Antonín DVOŘÁK (1841-1904)
Violin Concerto in A minor Op. 53 (1882) [30:52]
Piano Concerto in G minor Op. 33 (1876) [38:49]
Waldesruhe (Klid or Silent Woods) Op. 68, No. 5 (1891 arrangement of the fifth piece from Ze Šumavy (From the Bohemian Forest) of 1883-84 for piano 4-hands Op.68 [5:20]
Christian Tetzlaff (violin); Czech Philharmonic Orchestra/Libor Pešek
Claire Désert (piano); Strasbourg Philharmonic Orchestra/Theodore Guschlbauer
Timothy Walden (cello); Royal Liverpool Philharmonic Orchestra/Libor Pešek
No recording details (1994-96)
VIRGIN CLASSICS 3913462 [75:17]
Experience Classicsonline

As I wrote in my review of Sarah Chang’s recording of the concerto, both her own and Christian Tetzlaff’s performances are newly reissued.

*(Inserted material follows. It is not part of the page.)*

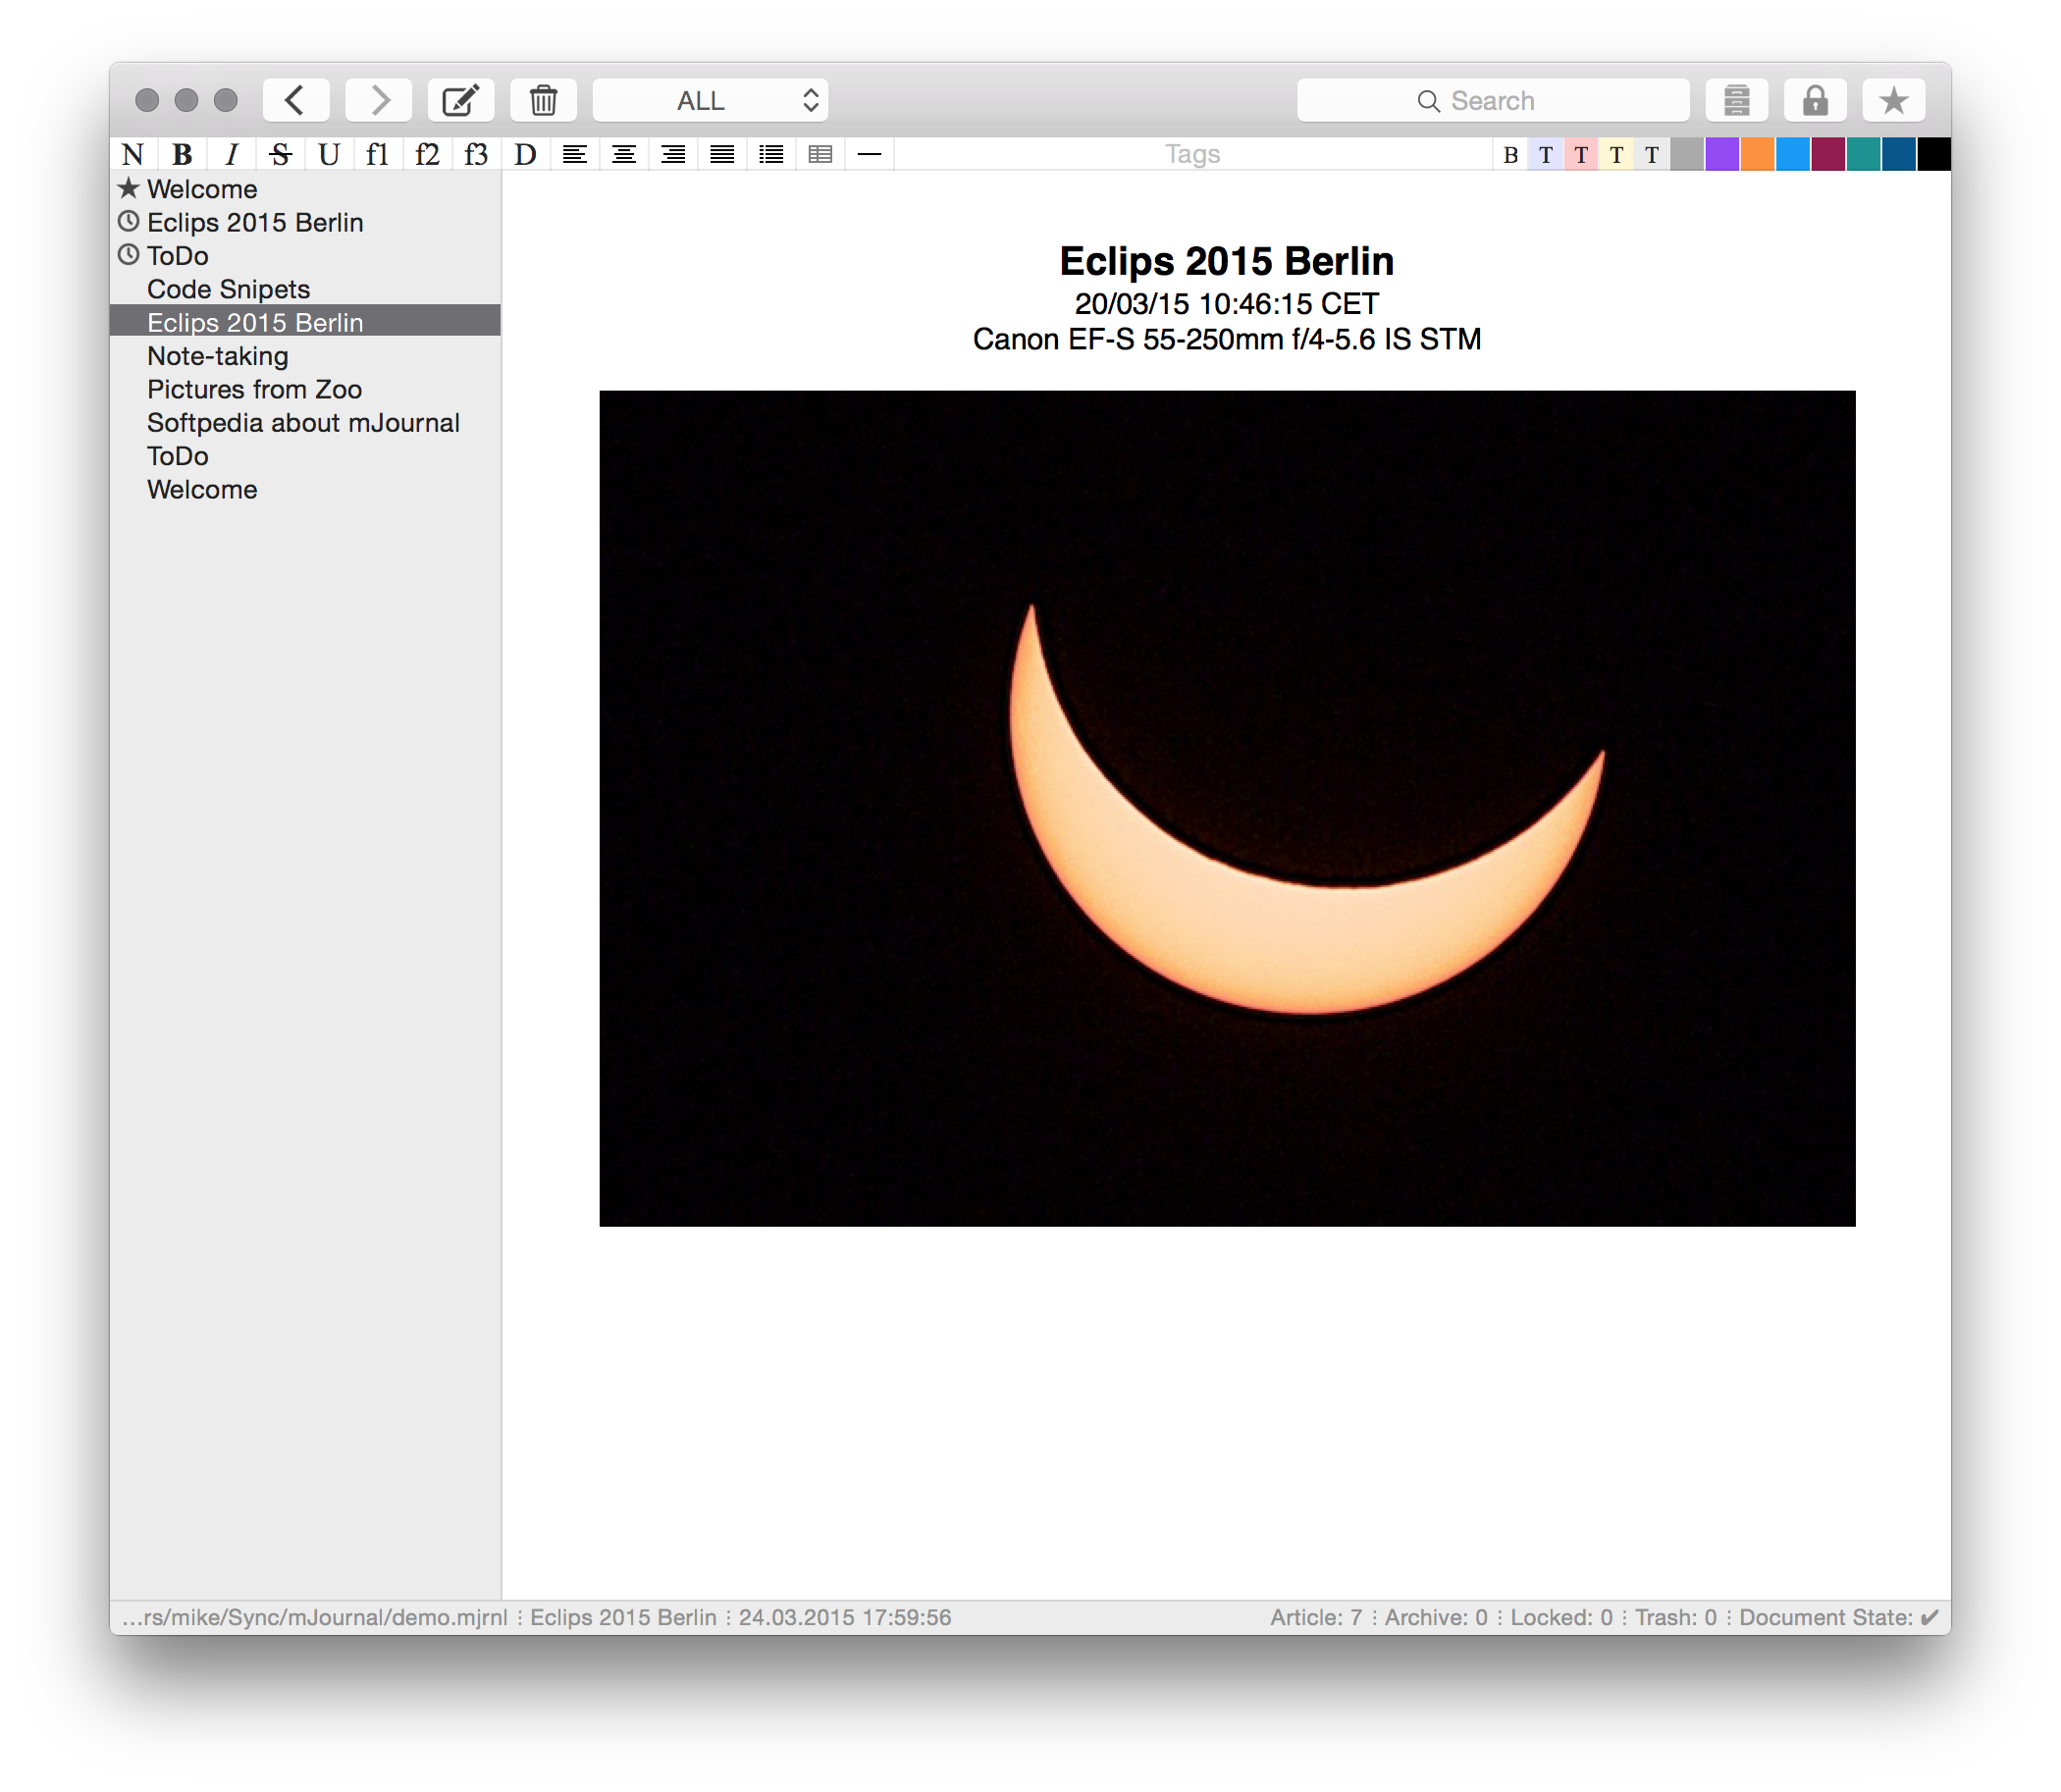Click the lock article icon
Screen dimensions: 2061x1792
pos(1815,100)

Chang’s is unchanged but this Tetzlaff has undergone programming alteration. Gone is his Lalo and in comes Claire Désert’s traversal of the piano concerto and a makeweight in the shape of Klid. Be it noted, as they say, that the Tetzlaff performance is greatly to be preferred to the Chang.
He avoids the temptation to slow, as Chang and Davis fail to do, for the first movement second theme and he keeps things moving. He’s strongly helped by Pešek who ensures dynamics are naturally scaled and who also takes care to balance things in the sometimes tricky Rudolfinum acoustic. Tetzlaff has a tight bright tone and he cuts through the orchestration with real incisiveness. Pešek shows himself to be a far more watchful and astute Dvořákian than Davis as he builds and releases tension whilst maintaining strong rhythmic profiles. As a result the performance has an internal dynamism and a degree of radiance that Chang’s lacks.
There have been a number of recommendable recordings of the Concerto in the last decade and a half – let alone the classic Suk/Ančerl, Milstein (with de Burgos and Dorati) and the various surviving commercial and off-air performances by one of its greatest champions Vása Příhoda. Suffice to say that Tetzlaff is commendably quick on his feet – fast but not at all superficial - and plays with spirit, tone and imagination, well seconded by the orchestra.
But of course things aren’t quite that simple. I’d never even heard of this Strasbourg performance of the Piano Concerto, though Claire Désert is becoming better and better known as a soloist. She plays with musicality and finish but vital things are missing. The opening of the concerto is badly balanced - horn-swamped - and there’s an endemic lack of optimum string subtlety throughout the recording. I don’t know how often, if at all, Désert had performed this in concert before recording it but her entries can sound wooden and uninflected. The opening entry should generate tension and use rubato – see Firkušny, Maxian and Moravec who all, in their very different ways, launch the concerto with tension. And she is far too slow in the second movement; most Czech performers take it considerably quicker and bring a more touching sense to it. So this is a rather routine performance; not really recommendable.
Klid receives a pliant if somewhat nasal reading from Timothy Walden.
This is marketed as a “Dvořák Concertos” disc. The Violin Concerto scores highly amongst contemporary performances but the Piano companion won’t really do. I hope that Tetzlaff’s performance doesn’t suffer accordingly in the marketplace – the money saving booklet (three weedy paragraphs) and the supermarket style cover art do not at all reflect his intelligence and perception.